What, you think he loves you more? He’s never even met you, you deluded strumpet! You’re wrong and I can prove it. Behold, my supper!

Pumpkin Risotto...with BACON

Isn’t it beautiful? Isn’t it buttery, pumpkiny perfection? Isn’t it all you ever wanted in this life and maybe the next?

Simons doesn’t even like pumpkin that much, but I’ve been on an el cheapo-eat-what’s-in-the-cabinets mode for weeks now. It’s working! I’ve gone through bags of flour and grits and rice and the withering spinach in the crisper! And so the decorative Christmas pumpkins needed eating before they become guourdlike and woody. I peeled one down, chopped it up, roasted it, and did all of Simons’ prepwork, like bacon frying and onion mincing. And when he came home from the woodshop, I was lying in wait by the front door.

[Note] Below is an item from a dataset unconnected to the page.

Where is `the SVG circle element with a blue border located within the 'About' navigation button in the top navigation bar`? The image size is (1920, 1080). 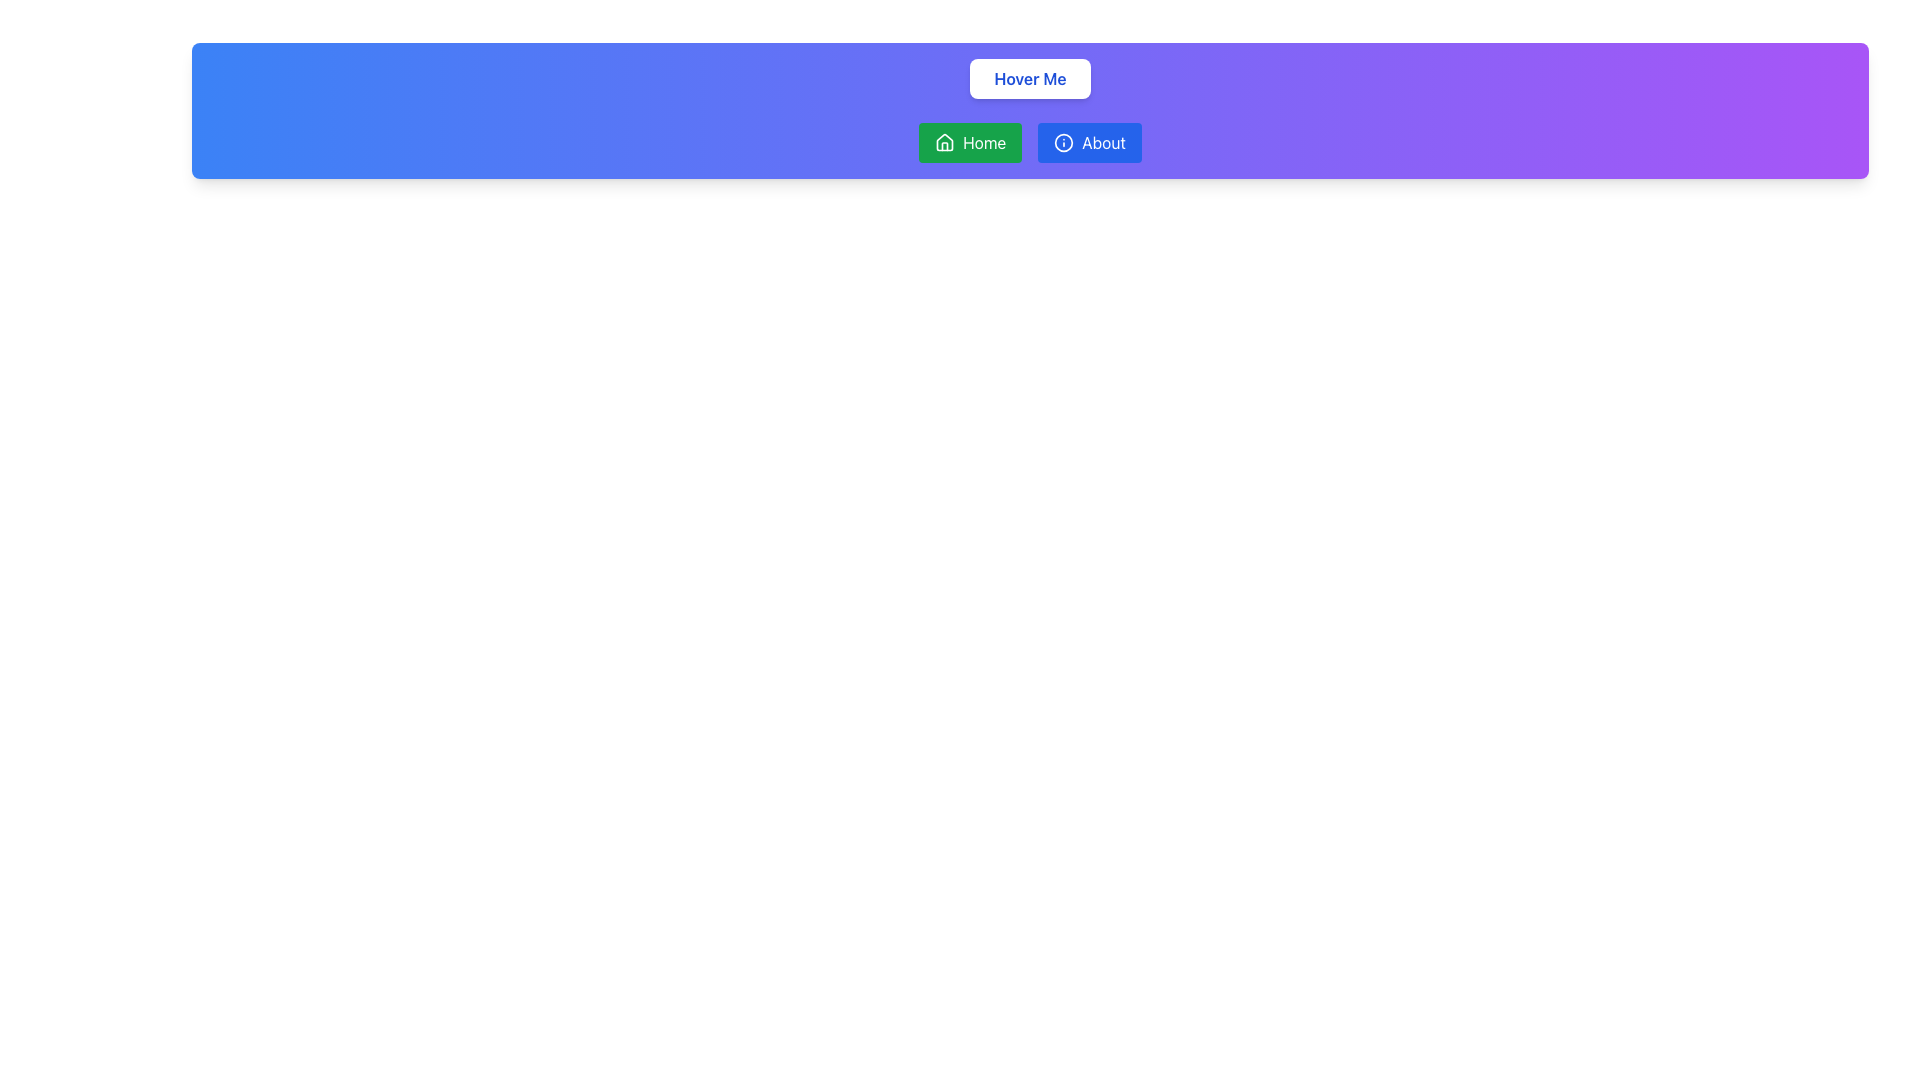 the SVG circle element with a blue border located within the 'About' navigation button in the top navigation bar is located at coordinates (1063, 141).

I handed him the recipe and begged on bended knee, because I cannot make risotto to save my everloving life. Oh man, did he deliver. I did apply the saffron though, and may have gone overboard, but just LOOK at it! Kings have fought wars over food that golden.

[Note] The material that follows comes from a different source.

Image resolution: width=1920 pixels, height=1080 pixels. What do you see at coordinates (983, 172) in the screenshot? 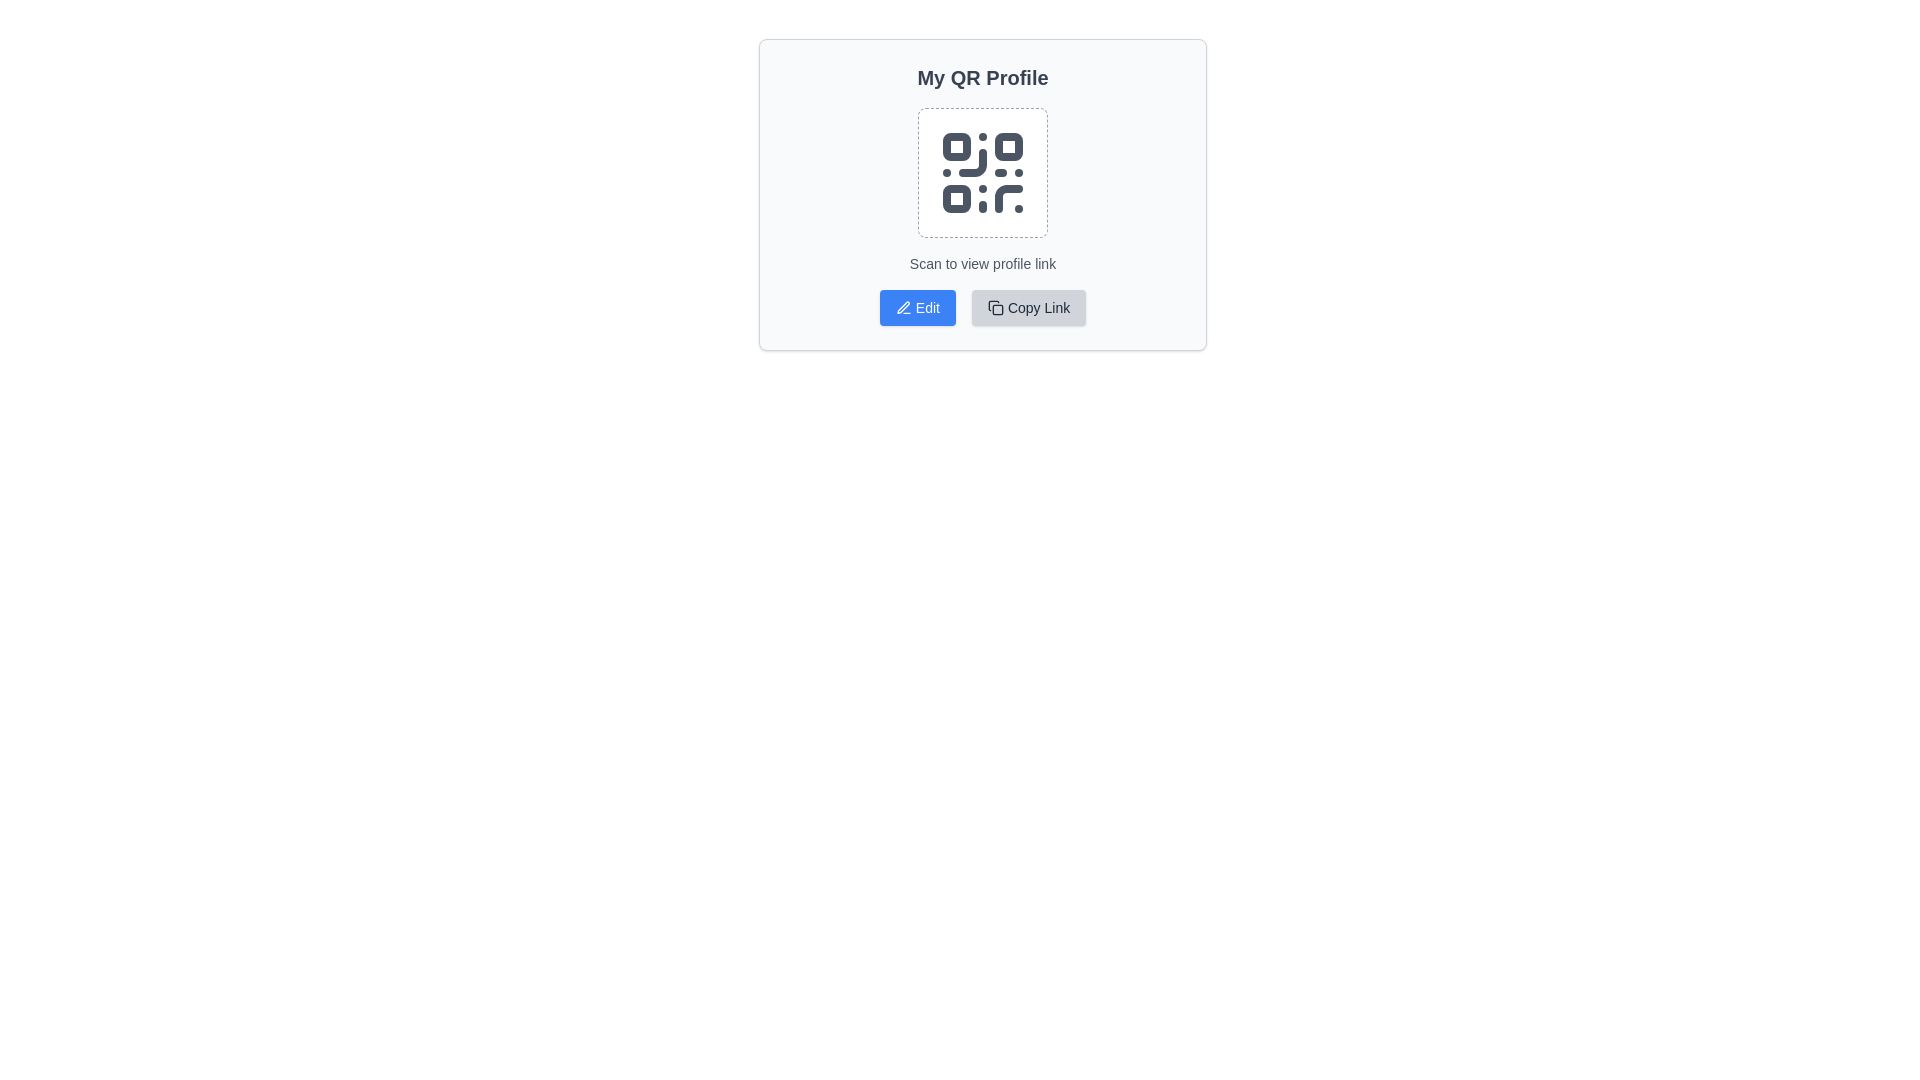
I see `the QR code icon located in the 'My QR Profile' section, positioned directly below the heading 'My QR Profile' and above the text 'Scan` at bounding box center [983, 172].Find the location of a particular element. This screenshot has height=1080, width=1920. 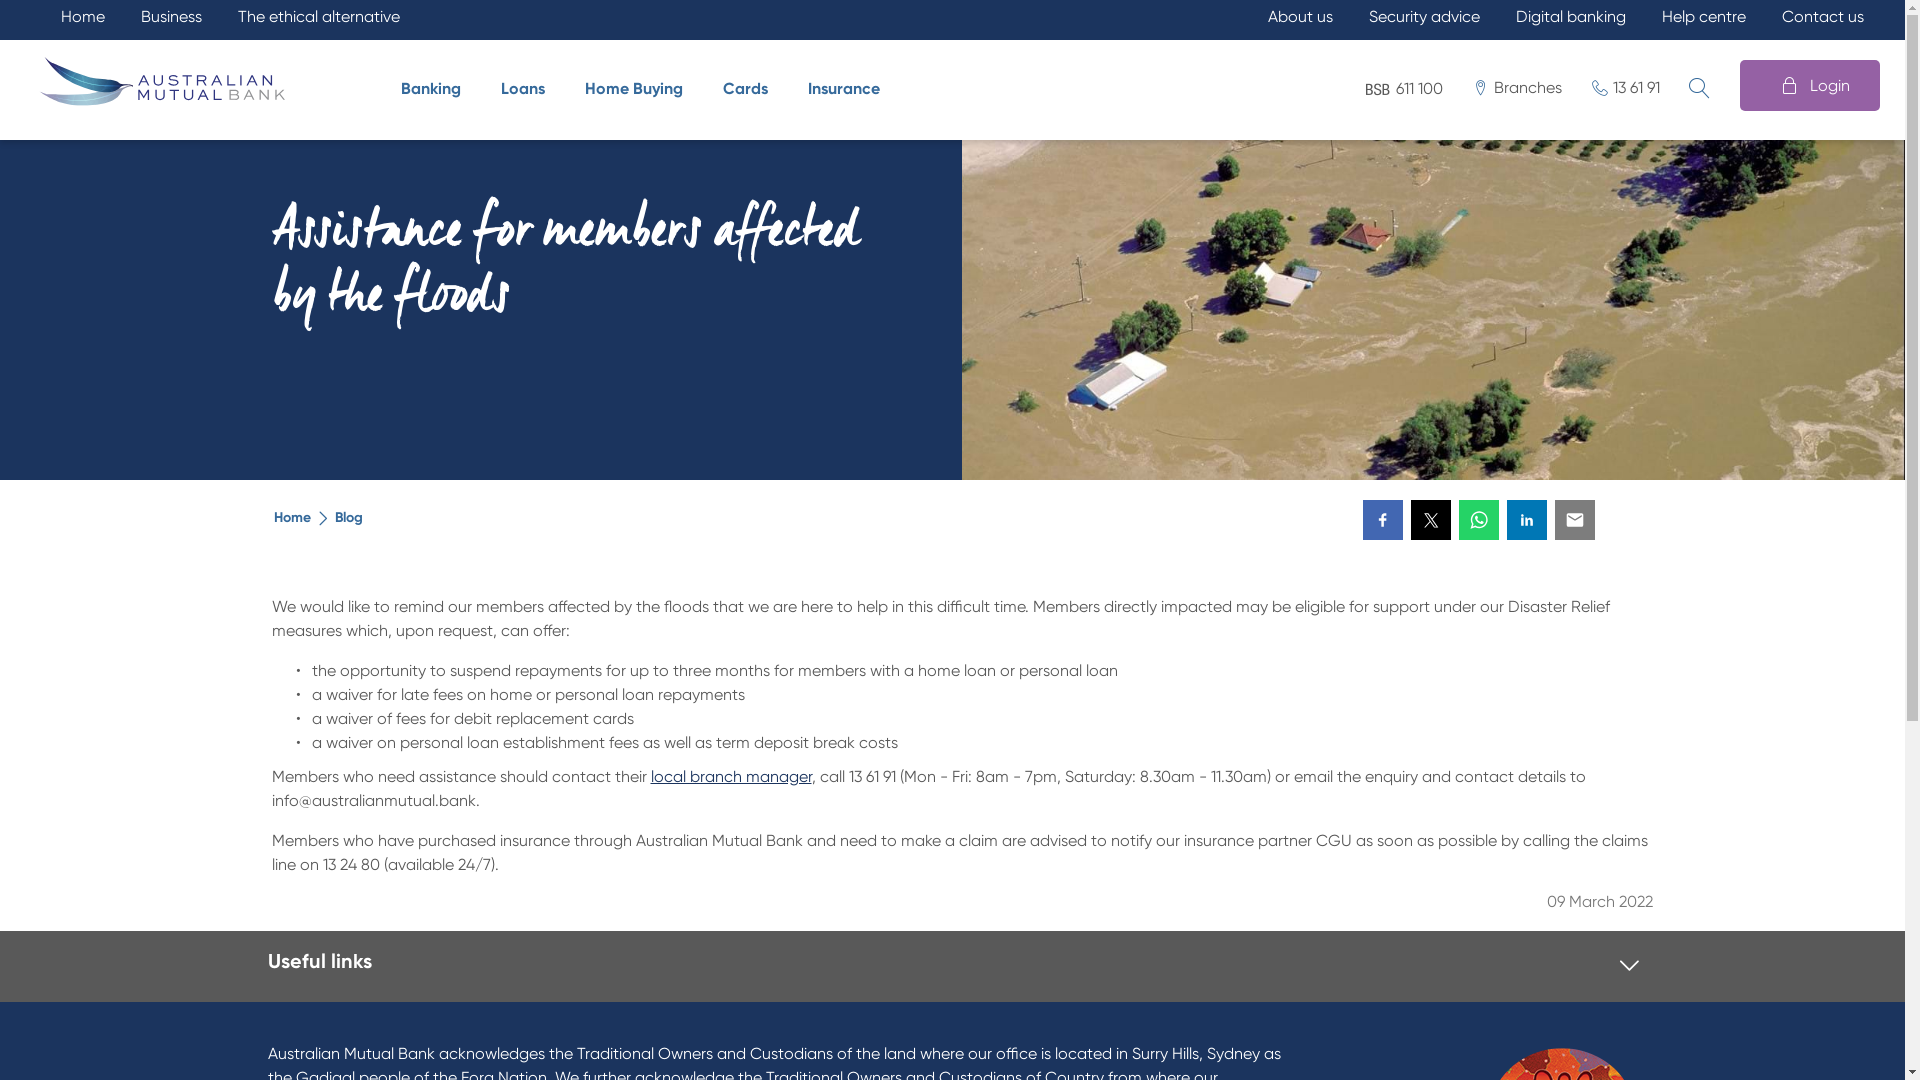

'Banking' is located at coordinates (435, 87).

Butternut Squash Very Old But Still Tasty Pumpkin Risotto
Adapted from Barefoot Contessa Parties

6 cups of pumpkin
3 tablespoons olive oil
Kosher salt and freshly ground black pepper
6 cups turkey or chicken stock (I was already making turkey stock and the baster made for easy application)
5 tablespoons unsalted butter
2 slices bacon
1/2 minced onion
1 1/4 cups Arborio rice
1/2 cup dry white wine
1 teaspoon saffron threads
1 cup freshly grated Parmesan

Preheat the oven to 400 degrees F. Peel the pumpkin, remove the seeds, and cut it into 3/4-inch cubes.

Roasting Pumpkin

Place on a sheet pan and toss it with the olive oil, 1 teaspoon salt, and 1/2 teaspoon pepper. Roast for 30 to 45 minutes, tossing once, until very tender and browned/caramelized. Set aside.

Cook the bacon until about 3/4 done and put on paper towel to drain. Chop.

Heat the stock in a small covered saucepan. Leave it on low heat to simmer. In a wide, heavy-bottomed pot or Dutch oven (heh heh), melt the butter and saute the bacon and onion on medium-low heat for 10 minutes, until the onions are translucent but not browned.

Delicious smells...

Add the rice and stir to coat the grains with butter. Add the wine and cook for 2 minutes. Add 2 full ladles of stock to the rice plus the saffron, 1 teaspoon salt, and 1/2 teaspoon pepper. Stir, and simmer until the stock is absorbed, 5 to 10 minutes. Continue to add the stock, 2 ladles at a time, stirring every few minutes. Each time, cook until the mixture seems a little dry, then add more stock. Continue until the rice is cooked through, but still al dente, about 30 minutes total. Off the heat, add the roasted pumpkin cubes and Parmesan. Mix well and serve.

I said it was even better than his green pea and bacon risotto, but he disagrees. Hmmm…maybe it’s a tie.